Western Digital and LSI Logic explain and promote SATA II harddrives

Newport Beach (CA) - Disk drive maker Western Digital Corp (Lake Forest, California) and disk controller chip and adapter manufacturer LSI Logic Corp (Norcross, Georgia) have taken to the road to help system builders and resellers transition to the latest hard disk standard, Serial Advanced Technology Attachment II or SATA II. While marketing is always a goal of such efforts, the two companies are placing a heavy emphasis on technical information in their presentations.

At one recent event in Newport Beach, California, Western Digital's Mladen Luksic noted that an industry organization, the "SATA-International Organization" or "SATA-IO" (www.sata-io.org), is developing a set of SATA II specifications. These will include a minimum feature set and testing procedures a SATA II drive must meet to comply with the organization's requirements. SATA-IO has not yet released its SATA II specifications, but disk controller and drive manufacturers are already incorporating some of them in shipping products.

At the event, John Masiewicz, Director of Host Interface Technology at Western Digital, discussed SATA II technology and presented a list of key SATA-IO driven optional new features that drive manufacturers can include in their SATA II product offerings. These include double the data transfer rate of SATA I (3Gb/second vs. 1.5Gb/second), intelligent data access queuing to minimize the time required to find data on a disk platter, hot plug capability, advanced power management and on-board disk state logging.

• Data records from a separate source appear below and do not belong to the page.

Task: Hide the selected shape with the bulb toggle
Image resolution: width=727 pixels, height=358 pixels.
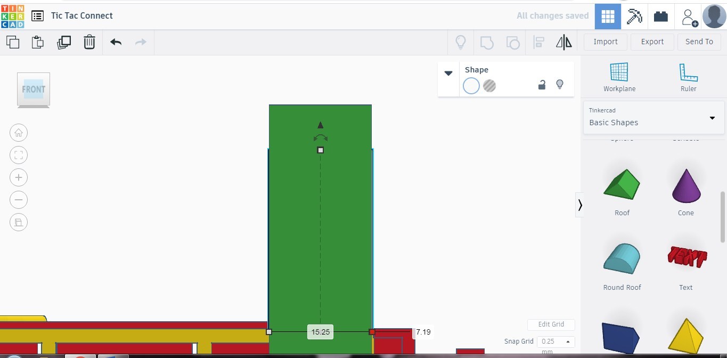Action: tap(560, 84)
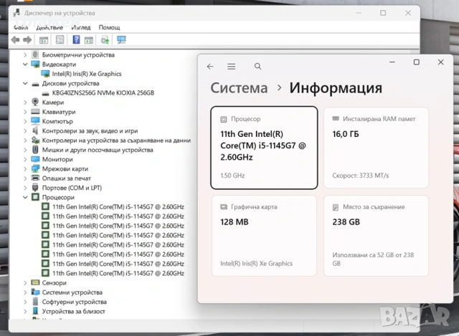The width and height of the screenshot is (459, 336).
Task: Click the search magnifier icon in Settings
Action: (257, 67)
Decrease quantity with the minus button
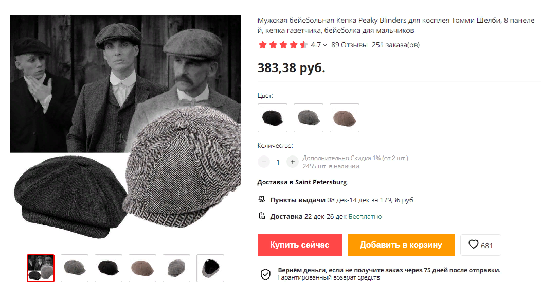The image size is (541, 295). (x=264, y=162)
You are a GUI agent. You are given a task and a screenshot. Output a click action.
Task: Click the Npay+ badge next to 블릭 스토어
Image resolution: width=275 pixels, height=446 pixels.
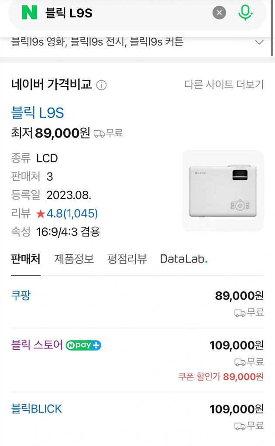click(x=83, y=345)
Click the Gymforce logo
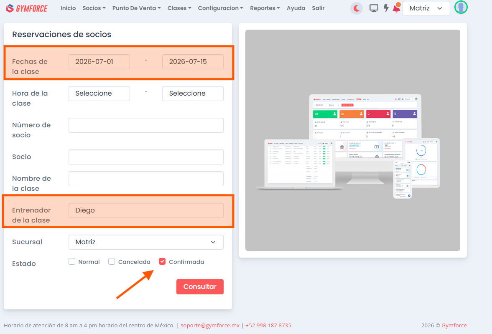This screenshot has width=492, height=334. pos(27,8)
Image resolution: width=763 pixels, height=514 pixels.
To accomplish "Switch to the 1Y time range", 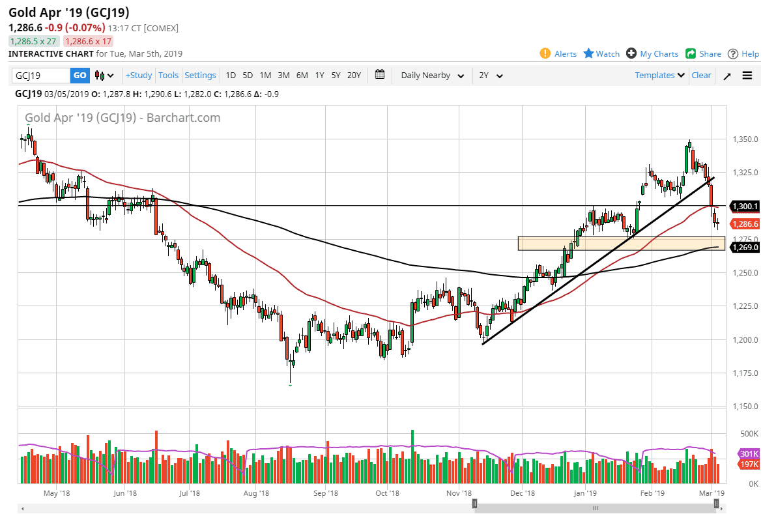I will coord(319,76).
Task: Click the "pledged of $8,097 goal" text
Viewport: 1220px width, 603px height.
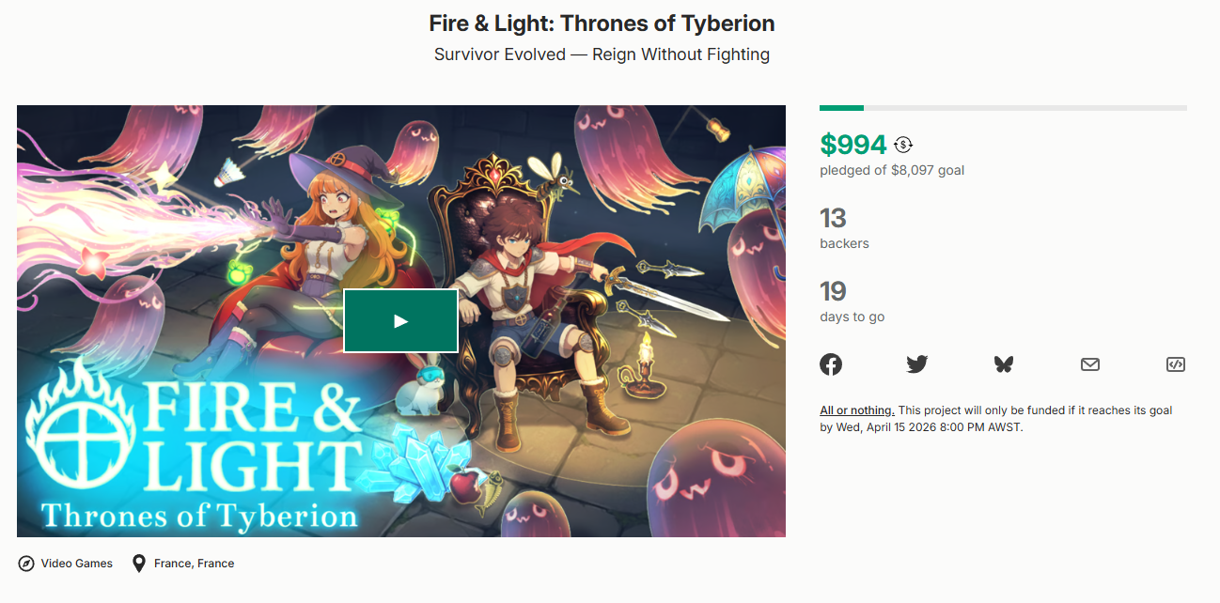Action: [892, 170]
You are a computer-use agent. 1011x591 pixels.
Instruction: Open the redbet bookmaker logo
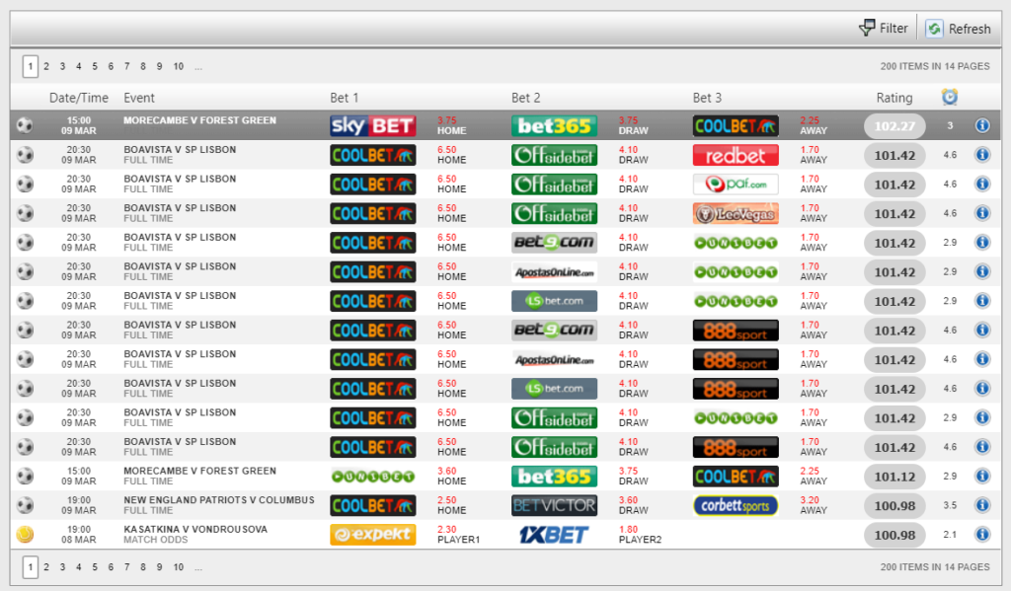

Masiewicz pointed out that disk manufacturers are likely to offer products that do not include all of these features. However, they will build drives with specific combinations of features, customizing them for different applications from high reliability enterprise RAID systems to low power laptop drives.

The SATA I standard has already been approved by the American National Standards Institute and is now before the International Standards Organization. The ISO is expected to approve the standard without change. SATA-IO has not yet decided whether to bring its finalized SATA II specifications to the two standards organizations. But, as Masiewicz noted, ANSI and ISO standards do not and cannot compel compliance. Even adherence to the SATA-IO specifications is voluntary. To carry the SATA II label under the SATA-IO specification, a drive will only have to have been tested using specific testing methodologies. Also, because SATA I drives can be used with SATA II controllers, a SATA I drive can be labeled "SATA II Compatible" without even meeting the testing methodology specification.

Western Digital and LSI Logic are delivering SATA II products that implement the SATA II standard including support for such features as 3Gbps transfer rates and intelligent data access queuing.